There is a scene replayed countless times a day, on playgrounds, swimming pools, high school and college tracks, and Olympic stadiums. Members of a relay team plead, cheer, and extol their teammates to go faster, to arrive sooner. If you look at the faces and gestures of those awaiting their teammates, the expressions are the same: wide-eyed hope and excitement.

If you have been a child, you have been part of a relay race. Because of this, you may take for granted the sweet dynamic created by any relay.

A few weeks ago, I was at a boot camp workout. There were people of a high fitness level, and others who could barely make it through. At the end, we divided up into arbitrary teams. The fairly random assignment to teams was quickly forgotten, as was the fact that our coach said, “This isn’t really a race.” Instead, from start to finish, everyone gave it their all. For those who weren’t at the high fitness levels, others quickly took to running alongside and encouraging them. As the last two athletes were finishing, I got a little misty seeing the genuine joy on the faces of everyone.

Next weekend, I will be part of a relay for a half-Ironman event, in which our lead-off member will swim 1.2 miles, before handing the baton to me for a 56-mile bike ride, before tagging our third teammate, who will run 13.1 miles. The preparations for this have brought to mind all the things I love about relays:

  1. They let you take the focus off yourself. You can’t be a good athlete unless you pay attention to your own training and focus, but if you only think about yourself, you run the risk of losing your joy in self-absorption. Relays make us work hard for the team’s benefit.
  2. Each person must do their job. While a team may be able to make up for one less-capable performer, you can’t really count on it.
  3. The magic of competition is multiplied. Every competitor knows the desired and dreaded feeling that comes as an event approaches. As Alexi Pappas says, “Nervous is cousin to excited. Excited is pals with bravery.” As part of a team, you can be nervous, excited, and brave with others.
  4. Win or lose, you gain something. You will never forget your teammates. You will always have that bond.
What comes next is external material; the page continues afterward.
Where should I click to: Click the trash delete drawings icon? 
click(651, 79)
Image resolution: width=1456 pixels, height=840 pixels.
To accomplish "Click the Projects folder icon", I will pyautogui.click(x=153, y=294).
I have been a part of many relays. On a Tae Kwon Do mat. In a triathlon. On a football field. But my favorite relays have been the 200-mile running relays we’ve done the past three years. There is nothing like setting out with a teammate at 3:00 A.M., after you’ve already run double-digit miles on two legs.

Last year, we settled down for a couple hours rest. Because we were tired and the weather was fair, we put our blankets on the ground and quickly fell asleep under the stars. The alarm woke us up a couple hours later, we grabbed some coffee and Pop-Tarts, and headed out for our next legs. This scenario would have been absurd if done alone.

The relay transcends the race itself. At some point in every relay, you realize that this isn’t just a metaphor for life — it is life being lived at a very high level.